Критиковали фашистские интеллектуалы и левых, попавших в ловушку пассивного буржуазного материализма. Их революционные претензии, говорили они, не в силах спорить с превосходящей мощью современной войны между целыми народами. Нации, а не классы — вот истинные массы современности. Классовая борьба между капиталистом и рабочим, настаивали фашисты, вовсе не корень зла. Настоящая борьба идет между «тружениками всех классов», «продуктивными классами» — и паразитическими «врагами», под которыми, как правило, понимались финансисты, иностранные или еврейские капиталисты. Свою миссию фашисты видели в том, чтобы защищать тружеников всех классов. Француз Валуа писал: «Национализм + социализм = фашизм», англичанин Мосли говорил: «Если ты любишь свою страну — ты националист; если любишь свой народ — ты социалист». В начале XX века, в «эпоху масс», эти идеи были очень привлекательны: фашисты обещали преодолеть классовую борьбу, грозившую разорвать ткань общества. В сущности, более умеренные версии таких обещаний приняла на вооружение большая часть успешных политических движений XX века.

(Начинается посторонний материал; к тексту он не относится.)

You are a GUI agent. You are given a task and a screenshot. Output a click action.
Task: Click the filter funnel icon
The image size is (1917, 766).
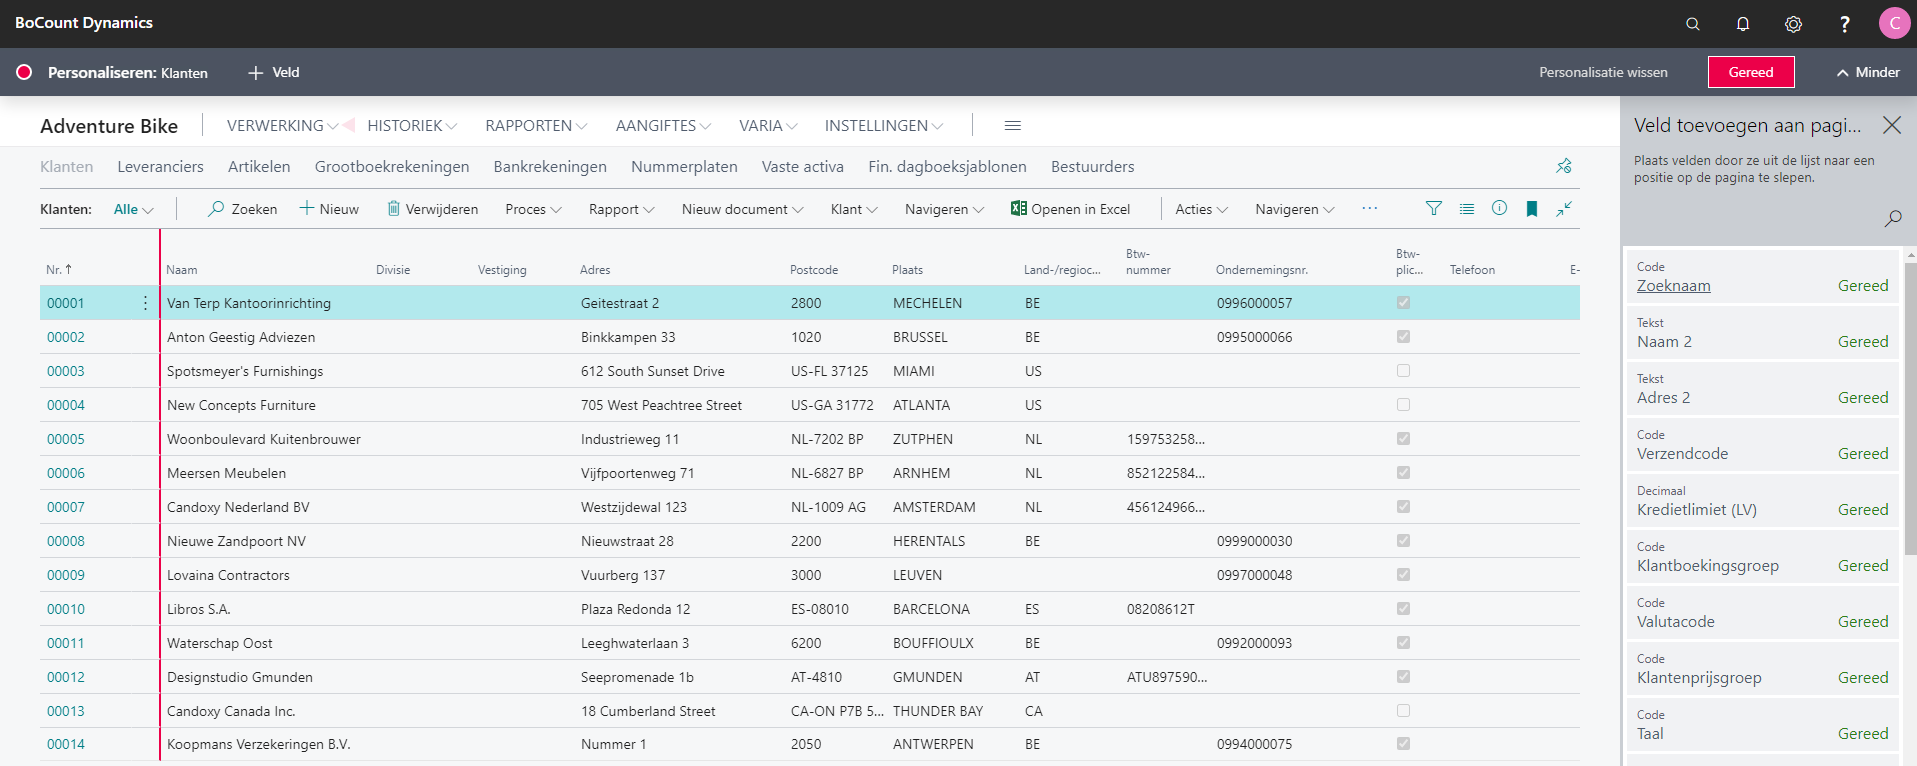coord(1434,208)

Представлять нацию должно корпоративистское, синдикалистское государство. Лишь оно сможет преодолеть упадок нравов и классовую борьбу буржуазного общества, предложив «общий план» — этатистский третий путь между социализмом и капитализмом. Итальянец Джентиле, впоследствии ставший фашистом, писал, что фашизм разрешает «парадокс свободы и власти. Власть государства абсолютна». С ним соглашался Муссолини: «Все в Государстве, ничего против Государства, ничего вне Государства». «Нас ждет тоталитарное государство во имя целостности родины», — провозглашал испанец Хосе Антонио Примо де Ривера. Бельгиец Анри де Ман приветствовал «авторитарную демократию». «Фашистская революция» создаст «тотального человека в тотальном обществе — без конфликтов, без прострации, без анархии», — писал француз Деа.